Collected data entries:

● ● ● ● ● ● ●

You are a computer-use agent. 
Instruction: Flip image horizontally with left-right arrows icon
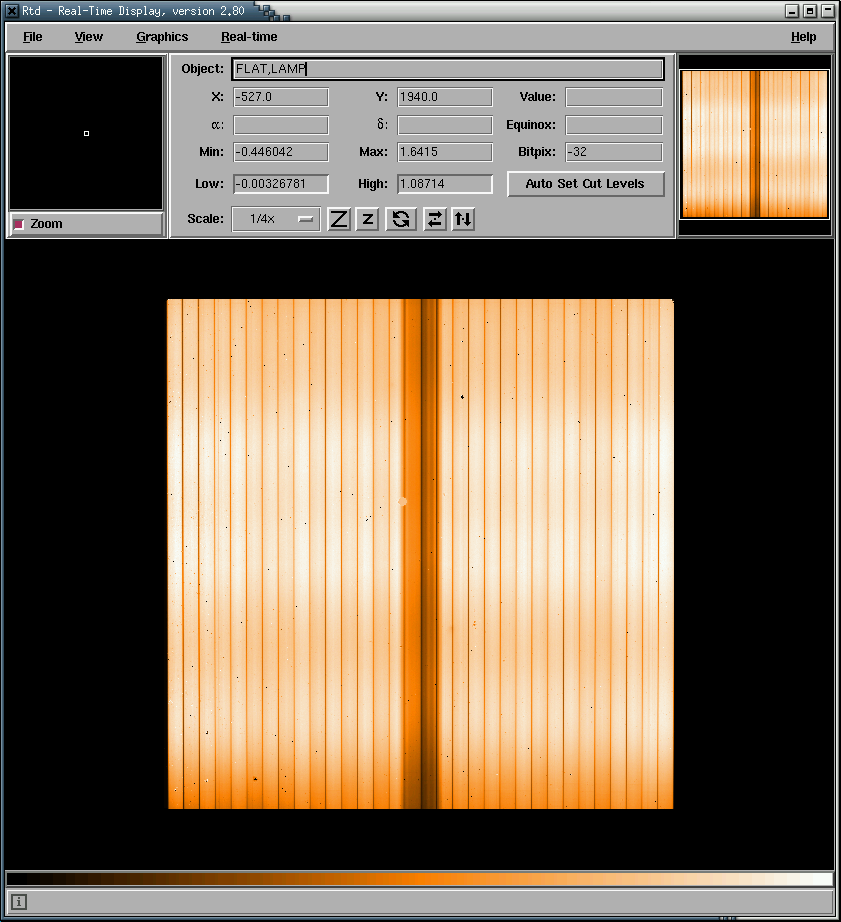(x=434, y=219)
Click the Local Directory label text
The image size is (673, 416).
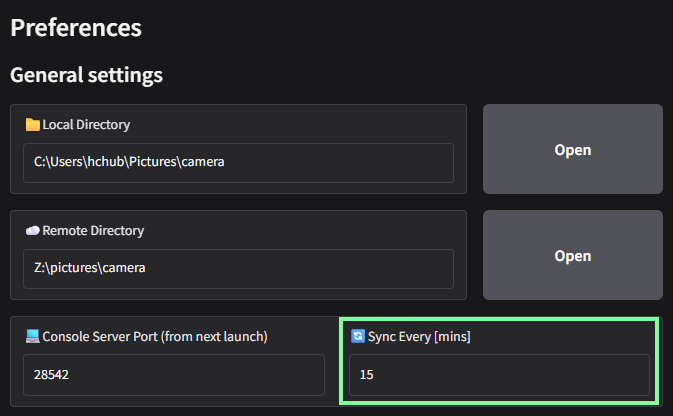86,124
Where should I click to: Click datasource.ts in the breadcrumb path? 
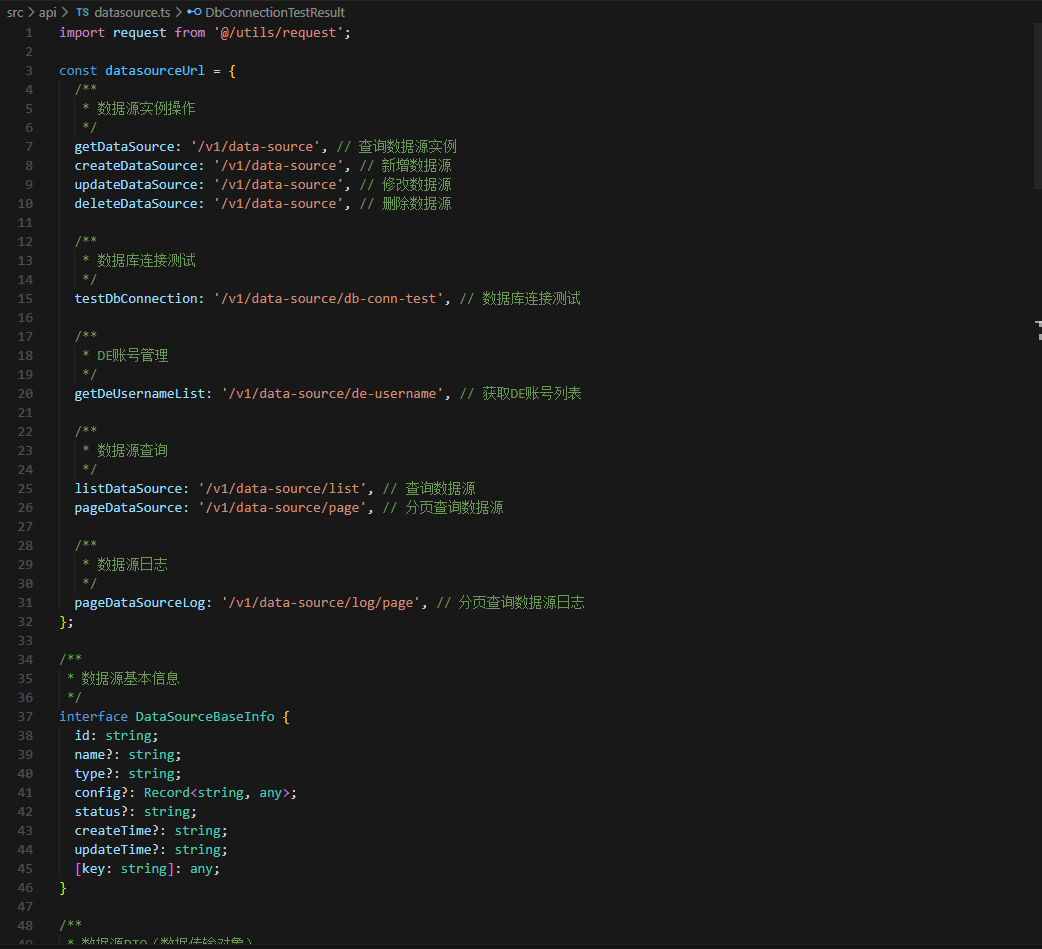135,13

● ● ● ● ● ● ●

### [WORK ORDER]
A faithful, complete copy of the records above is required, one that contains no pictures.

### [ANSWER BOX]
You are a computer-use agent. 
Instruction: Flip image horizontally with left-right arrows icon
(x=434, y=219)
Click the Local Directory label text
The image size is (673, 416).
86,124
Where should I click to: Click datasource.ts in the breadcrumb path? 
135,13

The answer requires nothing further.